> _What the exercise asks_
Set down all the data again. Change nothing.

> _Dataset content_
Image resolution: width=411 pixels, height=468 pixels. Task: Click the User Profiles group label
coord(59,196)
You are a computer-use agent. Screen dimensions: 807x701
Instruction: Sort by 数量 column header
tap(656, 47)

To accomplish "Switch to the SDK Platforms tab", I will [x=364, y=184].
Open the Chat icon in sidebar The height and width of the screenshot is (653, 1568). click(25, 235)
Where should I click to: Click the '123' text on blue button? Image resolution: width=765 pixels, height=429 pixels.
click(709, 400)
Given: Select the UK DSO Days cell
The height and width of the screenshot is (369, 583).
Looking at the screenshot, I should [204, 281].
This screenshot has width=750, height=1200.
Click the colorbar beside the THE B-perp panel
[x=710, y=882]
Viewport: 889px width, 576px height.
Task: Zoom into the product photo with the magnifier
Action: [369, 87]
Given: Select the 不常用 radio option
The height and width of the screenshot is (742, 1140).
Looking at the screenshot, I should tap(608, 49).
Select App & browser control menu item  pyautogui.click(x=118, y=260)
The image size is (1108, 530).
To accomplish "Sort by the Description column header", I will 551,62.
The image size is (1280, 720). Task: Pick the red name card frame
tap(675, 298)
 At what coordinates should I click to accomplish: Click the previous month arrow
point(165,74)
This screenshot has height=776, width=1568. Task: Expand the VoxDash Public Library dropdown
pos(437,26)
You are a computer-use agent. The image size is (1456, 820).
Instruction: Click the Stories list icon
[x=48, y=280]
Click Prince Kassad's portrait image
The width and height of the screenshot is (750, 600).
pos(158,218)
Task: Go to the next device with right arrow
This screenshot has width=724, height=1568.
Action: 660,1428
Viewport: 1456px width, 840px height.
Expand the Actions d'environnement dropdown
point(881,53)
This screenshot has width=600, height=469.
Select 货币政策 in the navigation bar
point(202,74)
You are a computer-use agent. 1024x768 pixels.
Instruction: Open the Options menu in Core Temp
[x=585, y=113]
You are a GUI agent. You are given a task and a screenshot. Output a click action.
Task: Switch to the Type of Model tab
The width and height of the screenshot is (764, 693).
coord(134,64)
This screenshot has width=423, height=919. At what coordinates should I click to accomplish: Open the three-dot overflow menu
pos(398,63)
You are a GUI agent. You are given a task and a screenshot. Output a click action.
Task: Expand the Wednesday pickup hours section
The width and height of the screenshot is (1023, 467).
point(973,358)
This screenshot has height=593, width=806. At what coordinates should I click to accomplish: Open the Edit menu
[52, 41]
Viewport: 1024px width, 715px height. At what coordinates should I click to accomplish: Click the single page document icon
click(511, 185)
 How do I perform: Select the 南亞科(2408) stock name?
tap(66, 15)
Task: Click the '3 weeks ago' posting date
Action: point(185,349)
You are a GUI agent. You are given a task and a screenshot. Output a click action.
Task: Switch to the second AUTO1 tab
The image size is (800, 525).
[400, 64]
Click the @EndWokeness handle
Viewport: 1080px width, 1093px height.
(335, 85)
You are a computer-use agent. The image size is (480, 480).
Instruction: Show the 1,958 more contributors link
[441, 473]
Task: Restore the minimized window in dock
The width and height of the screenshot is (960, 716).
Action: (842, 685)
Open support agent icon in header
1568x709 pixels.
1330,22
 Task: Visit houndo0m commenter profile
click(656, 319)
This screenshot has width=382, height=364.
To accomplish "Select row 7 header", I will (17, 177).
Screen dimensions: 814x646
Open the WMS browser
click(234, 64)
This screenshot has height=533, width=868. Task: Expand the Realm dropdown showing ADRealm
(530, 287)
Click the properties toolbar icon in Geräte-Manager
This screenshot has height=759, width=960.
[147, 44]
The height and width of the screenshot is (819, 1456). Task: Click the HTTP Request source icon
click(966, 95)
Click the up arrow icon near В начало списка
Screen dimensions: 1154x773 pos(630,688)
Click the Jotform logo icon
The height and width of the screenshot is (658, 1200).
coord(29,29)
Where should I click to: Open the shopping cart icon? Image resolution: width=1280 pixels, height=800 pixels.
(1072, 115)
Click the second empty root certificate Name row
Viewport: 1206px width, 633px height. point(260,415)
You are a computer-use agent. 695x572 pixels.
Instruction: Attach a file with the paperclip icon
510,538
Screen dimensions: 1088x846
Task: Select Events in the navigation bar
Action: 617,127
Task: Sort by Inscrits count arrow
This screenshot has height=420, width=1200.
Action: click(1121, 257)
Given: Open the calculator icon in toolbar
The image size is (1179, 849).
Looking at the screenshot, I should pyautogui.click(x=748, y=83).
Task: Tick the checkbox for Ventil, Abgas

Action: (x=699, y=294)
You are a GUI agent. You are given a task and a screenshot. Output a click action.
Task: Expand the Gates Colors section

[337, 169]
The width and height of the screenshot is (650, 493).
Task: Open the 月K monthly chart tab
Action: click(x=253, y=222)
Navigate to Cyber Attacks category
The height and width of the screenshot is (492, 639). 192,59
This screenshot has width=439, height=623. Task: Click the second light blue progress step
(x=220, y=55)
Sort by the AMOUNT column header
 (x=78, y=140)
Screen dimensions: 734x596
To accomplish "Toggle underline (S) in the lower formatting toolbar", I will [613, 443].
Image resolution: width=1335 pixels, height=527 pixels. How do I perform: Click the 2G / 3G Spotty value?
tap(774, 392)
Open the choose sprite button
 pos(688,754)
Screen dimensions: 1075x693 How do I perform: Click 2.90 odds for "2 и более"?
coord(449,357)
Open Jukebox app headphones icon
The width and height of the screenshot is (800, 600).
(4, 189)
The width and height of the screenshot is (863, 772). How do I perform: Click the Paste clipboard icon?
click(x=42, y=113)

> _Answer section_
Image resolution: width=411 pixels, height=468 pixels. Task: Click the User Profiles group label
coord(59,196)
You are a computer-use agent. Screen dimensions: 807x701
Instruction: Sort by 数量 column header
tap(656, 47)

To accomplish "Switch to the SDK Platforms tab", I will [x=364, y=184].
Open the Chat icon in sidebar The height and width of the screenshot is (653, 1568). click(25, 235)
Where should I click to: Click the '123' text on blue button? Image resolution: width=765 pixels, height=429 pixels.
click(709, 400)
Given: Select the UK DSO Days cell
The height and width of the screenshot is (369, 583).
Looking at the screenshot, I should [204, 281].
This screenshot has width=750, height=1200.
Click the colorbar beside the THE B-perp panel
[x=710, y=882]
Viewport: 889px width, 576px height.
Task: Zoom into the product photo with the magnifier
Action: [369, 87]
Given: Select the 不常用 radio option
The height and width of the screenshot is (742, 1140).
Looking at the screenshot, I should tap(608, 49).
Select App & browser control menu item  pyautogui.click(x=118, y=260)
The image size is (1108, 530).
To accomplish "Sort by the Description column header", I will 551,62.
The image size is (1280, 720). Task: Pick the red name card frame
tap(675, 298)
 At what coordinates should I click to accomplish: Click the previous month arrow
point(165,74)
This screenshot has height=776, width=1568. Task: Expand the VoxDash Public Library dropdown
pos(437,26)
You are a computer-use agent. The image size is (1456, 820).
Instruction: Click the Stories list icon
[x=48, y=280]
Click Prince Kassad's portrait image
The width and height of the screenshot is (750, 600).
pos(158,218)
Task: Go to the next device with right arrow
This screenshot has width=724, height=1568.
Action: 660,1428
Viewport: 1456px width, 840px height.
Expand the Actions d'environnement dropdown
point(881,53)
This screenshot has width=600, height=469.
Select 货币政策 in the navigation bar
point(202,74)
You are a computer-use agent. 1024x768 pixels.
Instruction: Open the Options menu in Core Temp
[x=585, y=113]
You are a GUI agent. You are given a task and a screenshot. Output a click action.
Task: Switch to the Type of Model tab
The width and height of the screenshot is (764, 693).
coord(134,64)
This screenshot has width=423, height=919. At what coordinates should I click to accomplish: Open the three-dot overflow menu
pos(398,63)
You are a GUI agent. You are given a task and a screenshot. Output a click action.
Task: Expand the Wednesday pickup hours section
The width and height of the screenshot is (1023, 467).
point(973,358)
This screenshot has height=593, width=806. At what coordinates should I click to accomplish: Open the Edit menu
[52, 41]
Viewport: 1024px width, 715px height. At what coordinates should I click to accomplish: Click the single page document icon
click(511, 185)
 How do I perform: Select the 南亞科(2408) stock name?
tap(66, 15)
Task: Click the '3 weeks ago' posting date
Action: point(185,349)
You are a GUI agent. You are given a task and a screenshot. Output a click action.
Task: Switch to the second AUTO1 tab
The image size is (800, 525).
[400, 64]
Click the @EndWokeness handle
Viewport: 1080px width, 1093px height.
(335, 85)
You are a computer-use agent. The image size is (480, 480).
Instruction: Show the 1,958 more contributors link
[441, 473]
Task: Restore the minimized window in dock
The width and height of the screenshot is (960, 716).
Action: (842, 685)
Open support agent icon in header
1568x709 pixels.
1330,22
 Task: Visit houndo0m commenter profile
click(656, 319)
This screenshot has width=382, height=364.
To accomplish "Select row 7 header", I will (17, 177).
Screen dimensions: 814x646
Open the WMS browser
click(234, 64)
This screenshot has height=533, width=868. Task: Expand the Realm dropdown showing ADRealm
(530, 287)
Click the properties toolbar icon in Geräte-Manager
This screenshot has height=759, width=960.
[147, 44]
The height and width of the screenshot is (819, 1456). Task: Click the HTTP Request source icon
click(966, 95)
Click the up arrow icon near В начало списка
Screen dimensions: 1154x773 pos(630,688)
Click the Jotform logo icon
The height and width of the screenshot is (658, 1200).
coord(29,29)
Where should I click to: Open the shopping cart icon? Image resolution: width=1280 pixels, height=800 pixels.
(1072, 115)
Click the second empty root certificate Name row
Viewport: 1206px width, 633px height. point(260,415)
You are a computer-use agent. 695x572 pixels.
Instruction: Attach a file with the paperclip icon
510,538
Screen dimensions: 1088x846
Task: Select Events in the navigation bar
Action: 617,127
Task: Sort by Inscrits count arrow
This screenshot has height=420, width=1200.
Action: click(1121, 257)
Given: Open the calculator icon in toolbar
The image size is (1179, 849).
Looking at the screenshot, I should pyautogui.click(x=748, y=83).
Task: Tick the checkbox for Ventil, Abgas

Action: (x=699, y=294)
You are a GUI agent. You are given a task and a screenshot. Output a click action.
Task: Expand the Gates Colors section

[337, 169]
The width and height of the screenshot is (650, 493).
Task: Open the 月K monthly chart tab
Action: click(x=253, y=222)
Navigate to Cyber Attacks category
The height and width of the screenshot is (492, 639). 192,59
This screenshot has width=439, height=623. Task: Click the second light blue progress step
(x=220, y=55)
Sort by the AMOUNT column header
 (x=78, y=140)
Screen dimensions: 734x596
To accomplish "Toggle underline (S) in the lower formatting toolbar", I will [613, 443].
Image resolution: width=1335 pixels, height=527 pixels. How do I perform: Click the 2G / 3G Spotty value?
tap(774, 392)
Open the choose sprite button
 pos(688,754)
Screen dimensions: 1075x693 How do I perform: Click 2.90 odds for "2 и более"?
coord(449,357)
Open Jukebox app headphones icon
The width and height of the screenshot is (800, 600).
(4, 189)
The width and height of the screenshot is (863, 772). How do I perform: Click the Paste clipboard icon?
click(x=42, y=113)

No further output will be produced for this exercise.